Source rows
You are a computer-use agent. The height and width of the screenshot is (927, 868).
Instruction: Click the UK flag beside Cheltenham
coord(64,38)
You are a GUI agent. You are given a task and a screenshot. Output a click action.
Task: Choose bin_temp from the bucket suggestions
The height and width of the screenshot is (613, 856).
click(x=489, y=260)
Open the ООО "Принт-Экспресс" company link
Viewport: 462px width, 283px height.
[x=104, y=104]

---

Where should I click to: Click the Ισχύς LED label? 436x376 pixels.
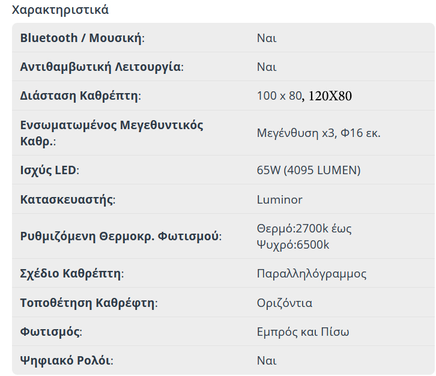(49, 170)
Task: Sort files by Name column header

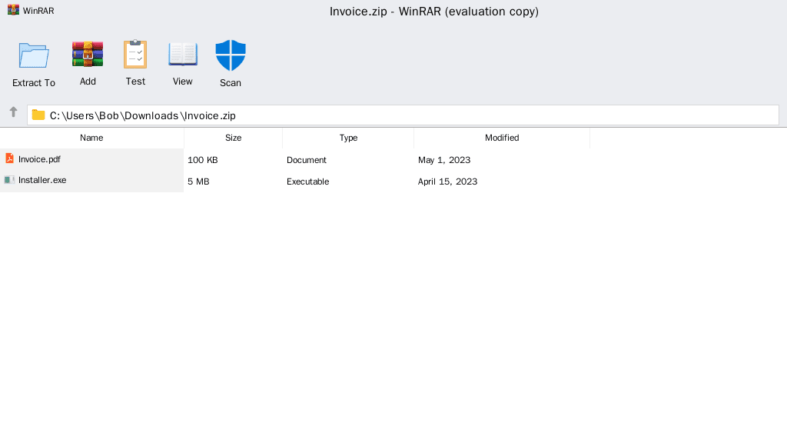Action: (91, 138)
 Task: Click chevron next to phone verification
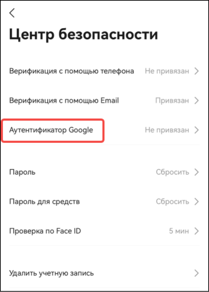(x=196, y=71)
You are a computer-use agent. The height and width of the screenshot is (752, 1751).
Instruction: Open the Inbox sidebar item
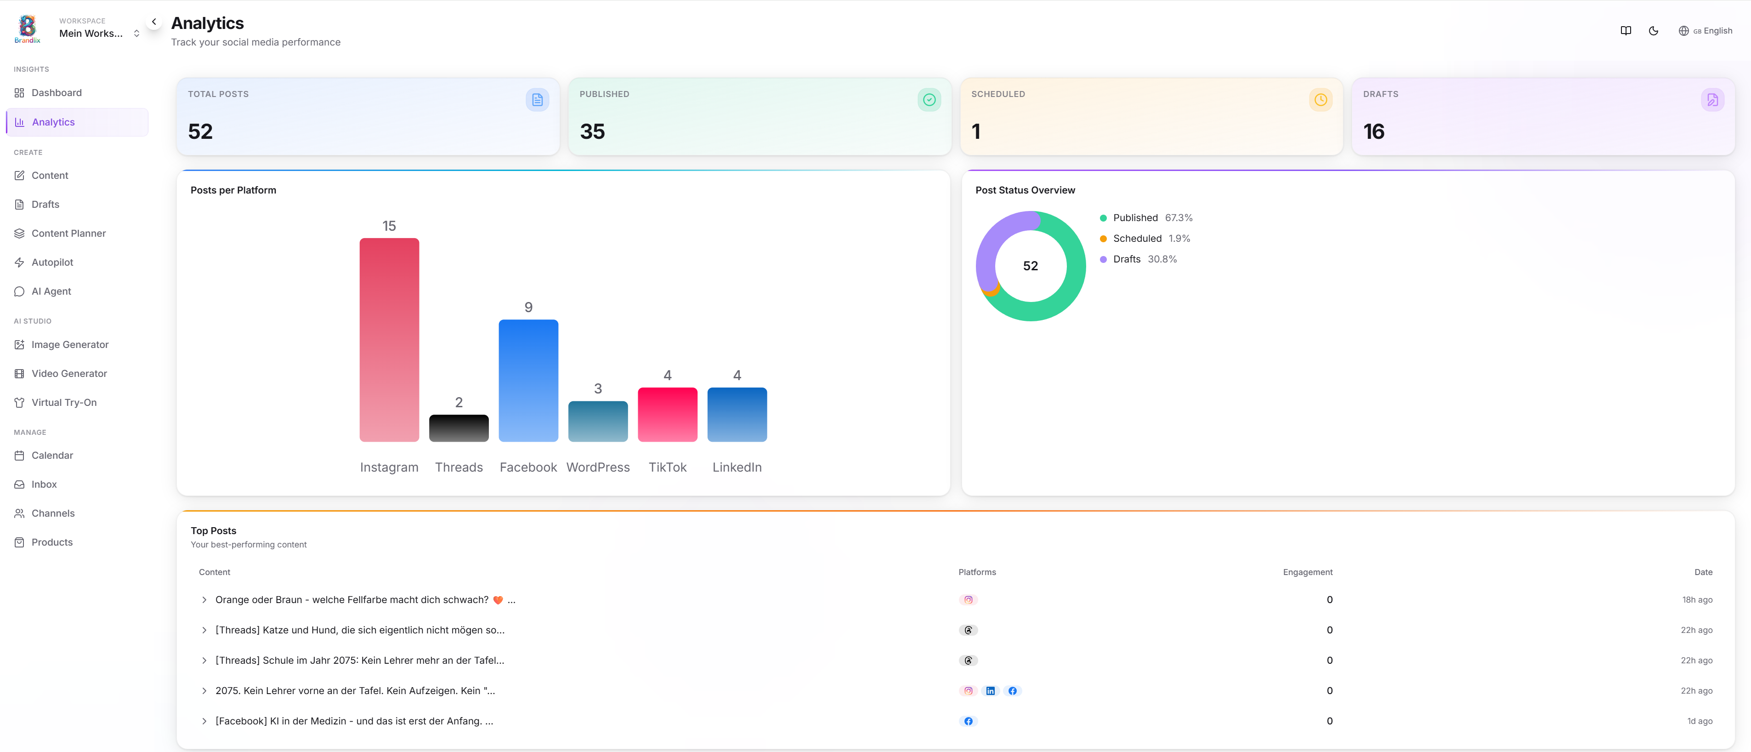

...

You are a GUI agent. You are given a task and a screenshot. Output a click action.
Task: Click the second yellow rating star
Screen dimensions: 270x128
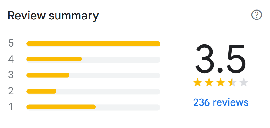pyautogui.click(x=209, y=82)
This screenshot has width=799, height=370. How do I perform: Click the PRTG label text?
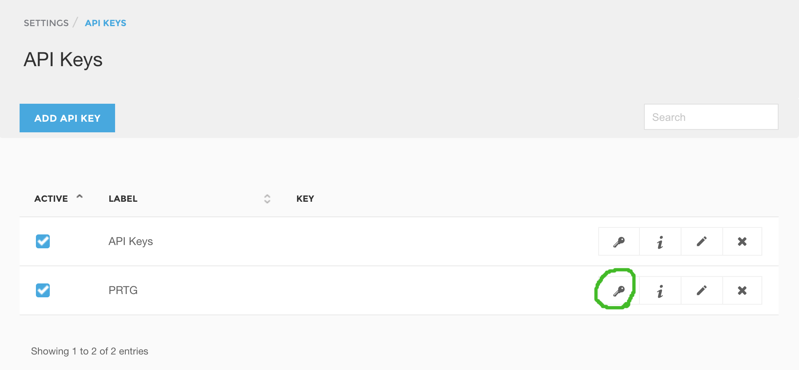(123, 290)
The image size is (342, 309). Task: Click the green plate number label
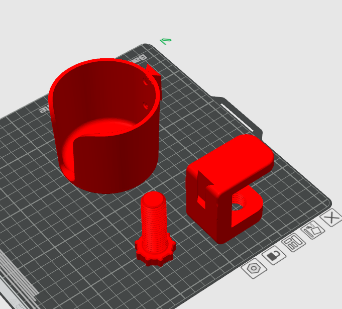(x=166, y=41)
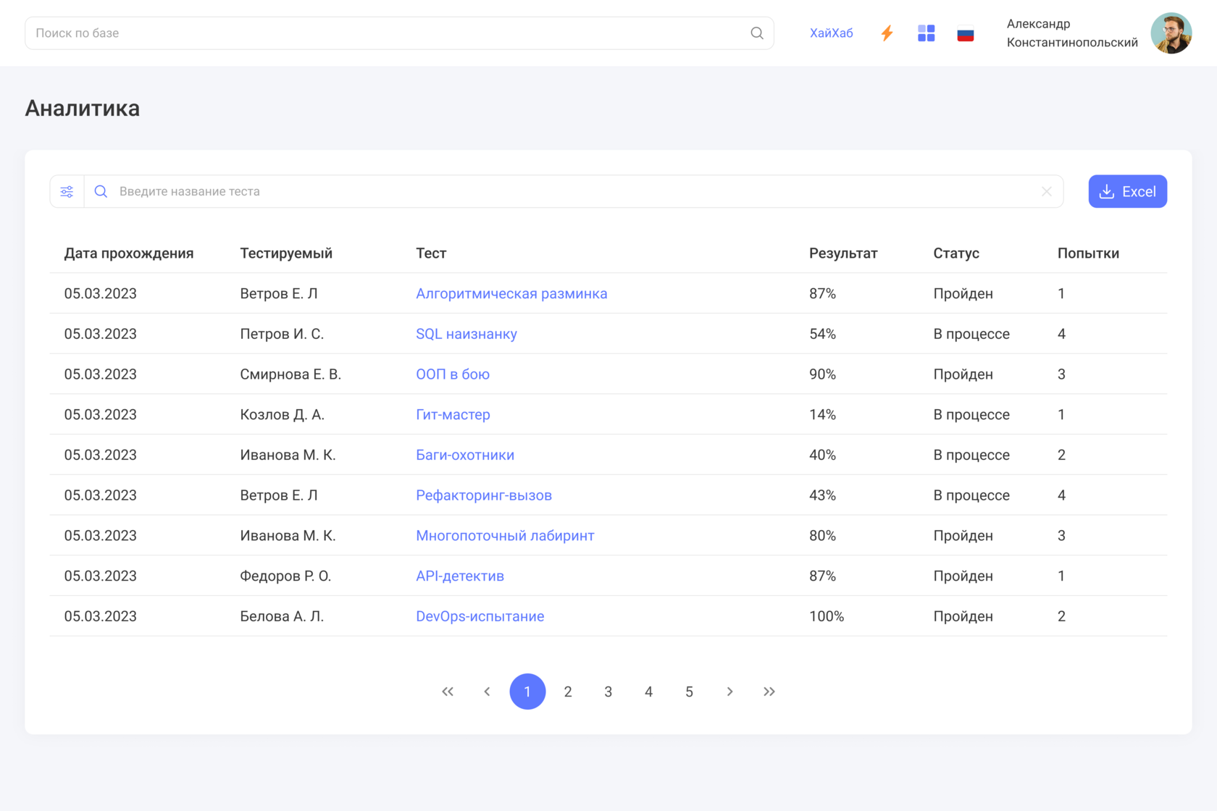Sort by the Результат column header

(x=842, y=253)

**Prompt:** Copy word for word everything in the rows above, from the line containing "is (752, 1751)." down to the line containing "Instruction: Open the Inbox sidebar item", with both of those lines included.

**Written solution:**
You are a computer-use agent. The height and width of the screenshot is (752, 1751).
Instruction: Open the Inbox sidebar item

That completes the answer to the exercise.